紙ヒコーキが飛んだ
出会ったヒコーキ
 早紀は駆けた。男の人影が見えた場所に到着した。それは家ではなかった。事務所?商店?その疑問はすぐに解決した。
『紙ヒコーキ』
 と看板があったからだ。お店なのだろう。錆びれたシャッターが閉められている。
「すみません」と早紀は声を上げた。
 返事はなかった。しかし、ガラガラとシャッターが上がった。手動でなく自動だった。どうやら細かい部分は洗練されているらしい。
「どうも」と男が言い、「星矢です」と名乗った。星矢が、寒いから中へどうぞ、と早紀を促した。

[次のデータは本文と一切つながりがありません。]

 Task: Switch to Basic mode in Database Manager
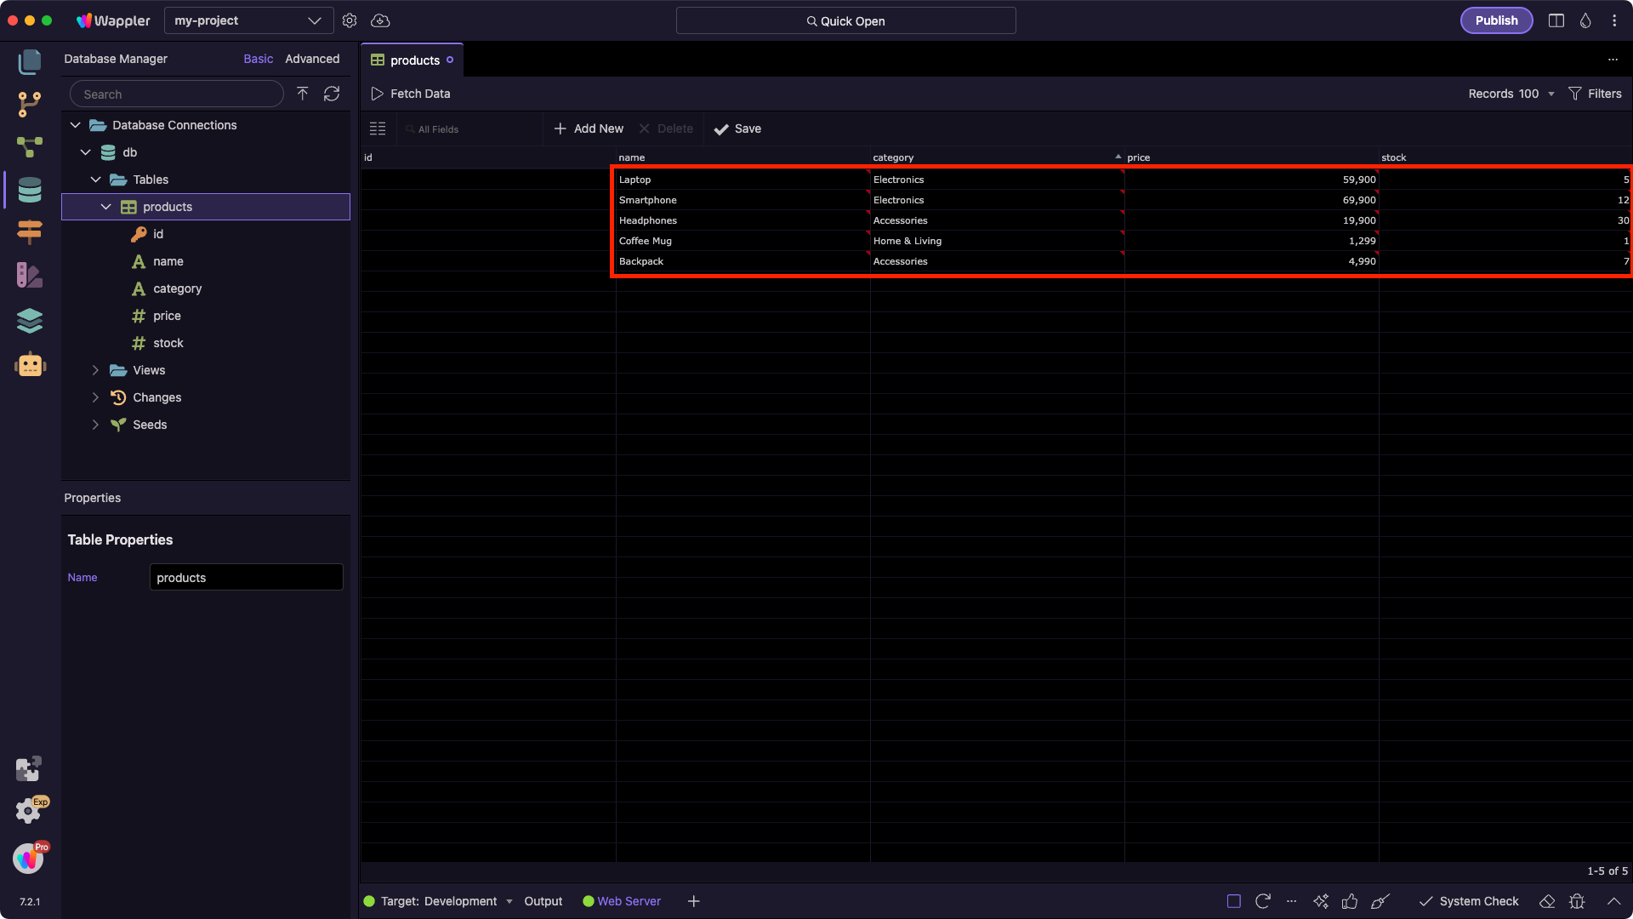(x=258, y=59)
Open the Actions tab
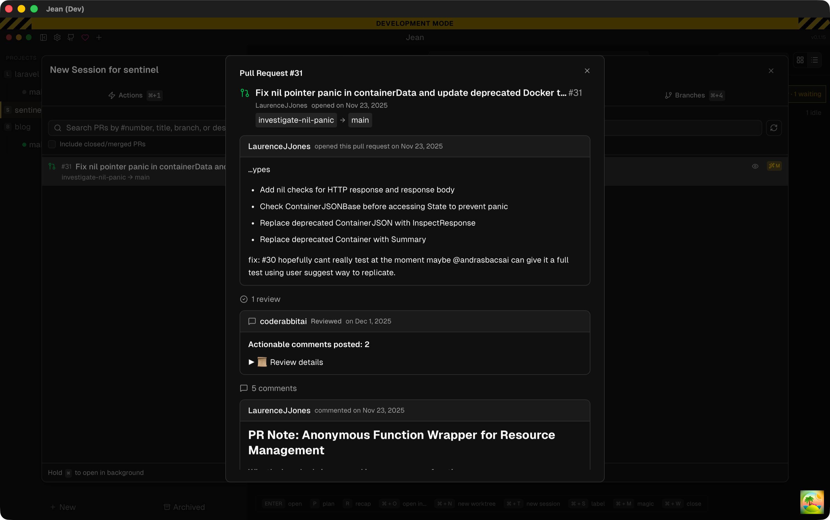Viewport: 830px width, 520px height. pyautogui.click(x=130, y=95)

彼の振る舞いは、あたかも早紀がこの場所へ来ることを予期してたかのようにスムーズだった。
「ここは、いったいなんのお店ですか?」
 早紀が訊いた。店に入り、目の前にガラスのショーケースがあった。その上には様々な形をした紙ヒコーキが置いてあった。動物や何かのキャラクター、もちろん飛行機の形をしたものまで様々だった。
「見たまんまです。紙ヒコーキ屋です。でも少し違うのは、そこに僕自身が思ったメッセージを書かせてもらってます」
 早紀は自分の紙ヒコーキを眺め、「私のにも書かれてました」と言った。
「今のあなたにぴったりだと思います」と星矢は穏やかに言った。。
 年齢は二十代半ばだろう、と早紀は思った。童顔で華奢だが、透き通る目が、より一層落ち着きを醸し出し、穏やかな物腰を演出している。

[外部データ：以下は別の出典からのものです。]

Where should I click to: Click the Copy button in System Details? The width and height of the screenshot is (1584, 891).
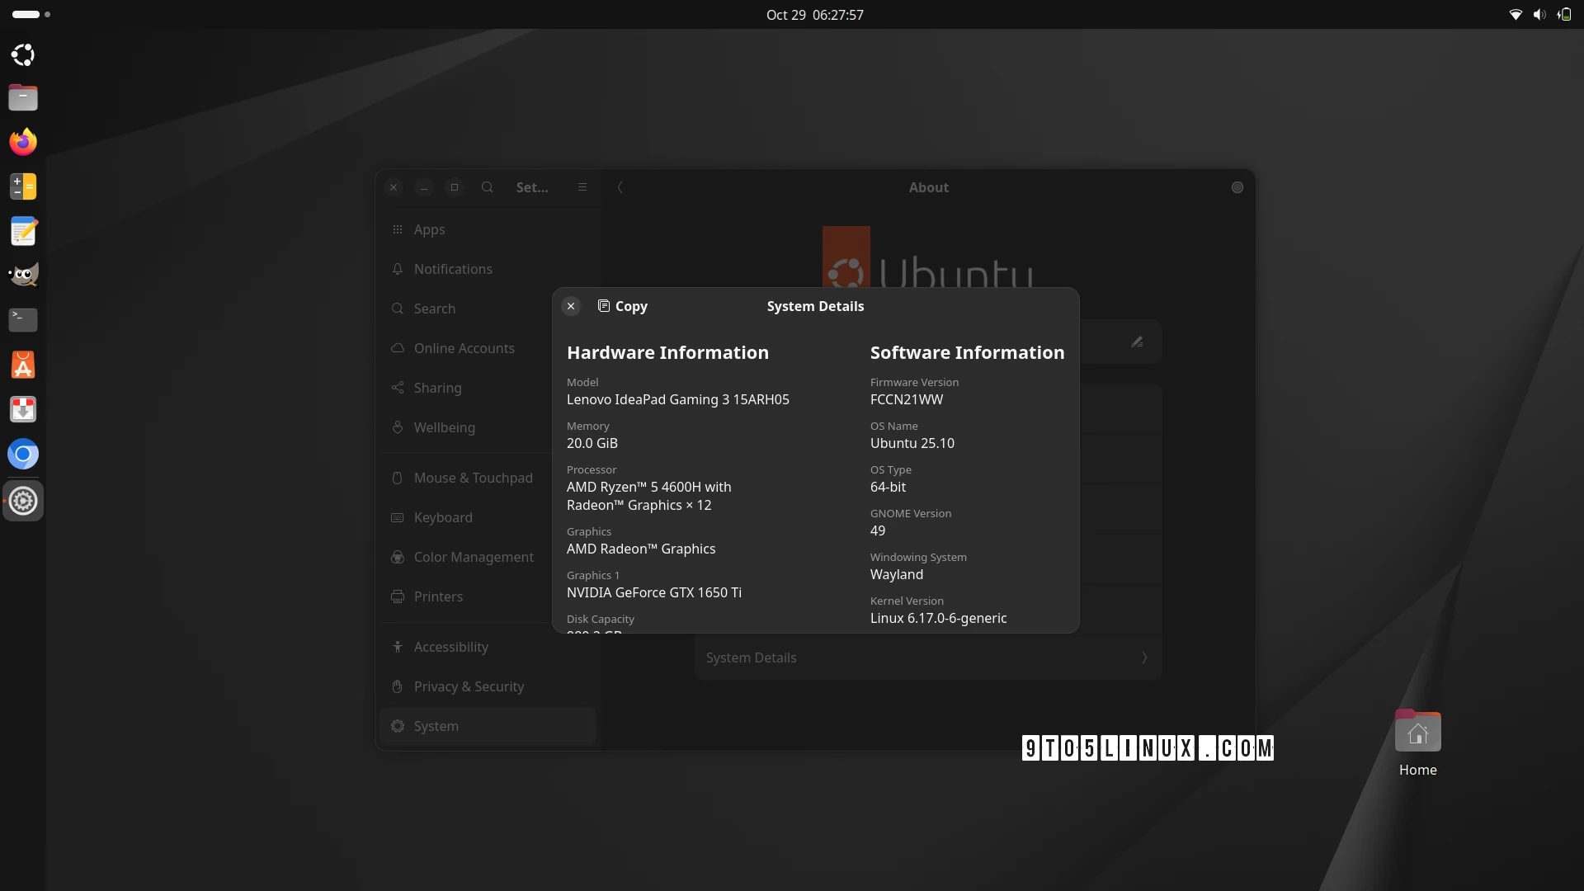pyautogui.click(x=623, y=306)
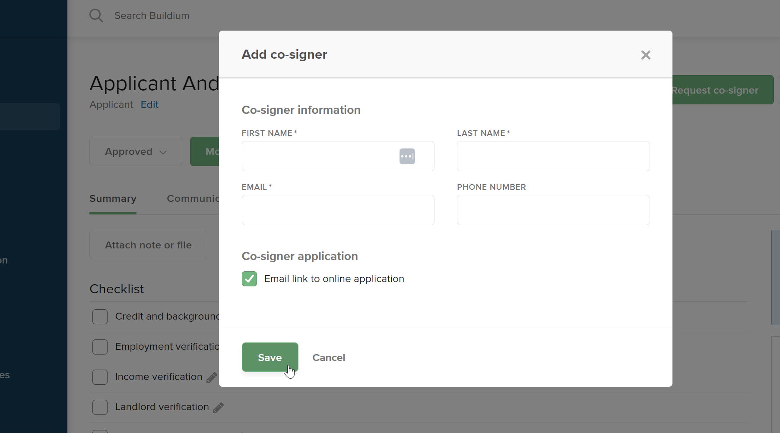
Task: Check the Landlord verification checklist item
Action: pyautogui.click(x=100, y=407)
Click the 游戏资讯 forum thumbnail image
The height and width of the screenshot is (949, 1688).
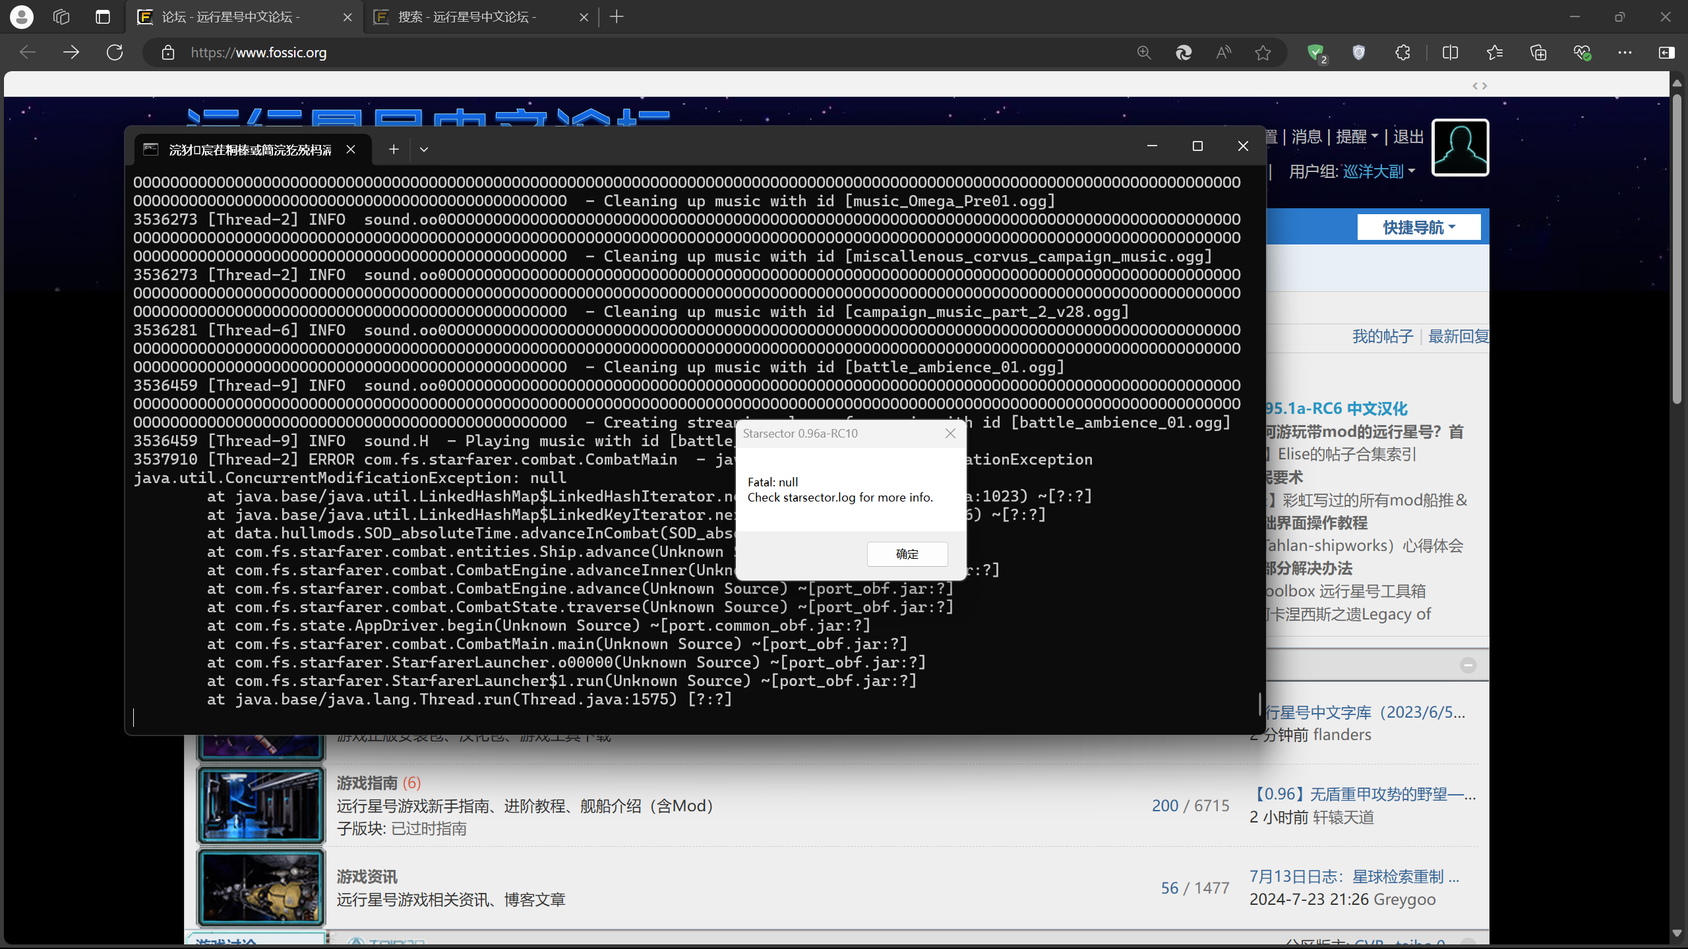[261, 888]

「そうですか?毎日クレーム、クレームで大変なんですよね。しつこいクレーム担当もいるし」と早紀の口から矢継ぎ早に言葉が飛び出、「しつこい?」と星矢が訊ねた。
「そうなんですよ。あまりにしつこくて、上司と一緒に、そのクレーマーの家に何度も行ったんですよ。で、気持ち悪いのは、ずっと私の手を見ながら喋るんです」
 早紀は、蝿を追い払う仕草をした。それを見て星矢が苦笑を漏らし、「その人は、あなたの別の一面を見ているのかもしれません」 
 どこか達観した口調で言った。
 初対面なのに、ここまで話しやすい人は初めてということに、早紀は気づいた。
「そうでしょか」早紀は訊く。
「いずれ答えが提示される日が来るでしょう」四十代のような発言を星矢はした。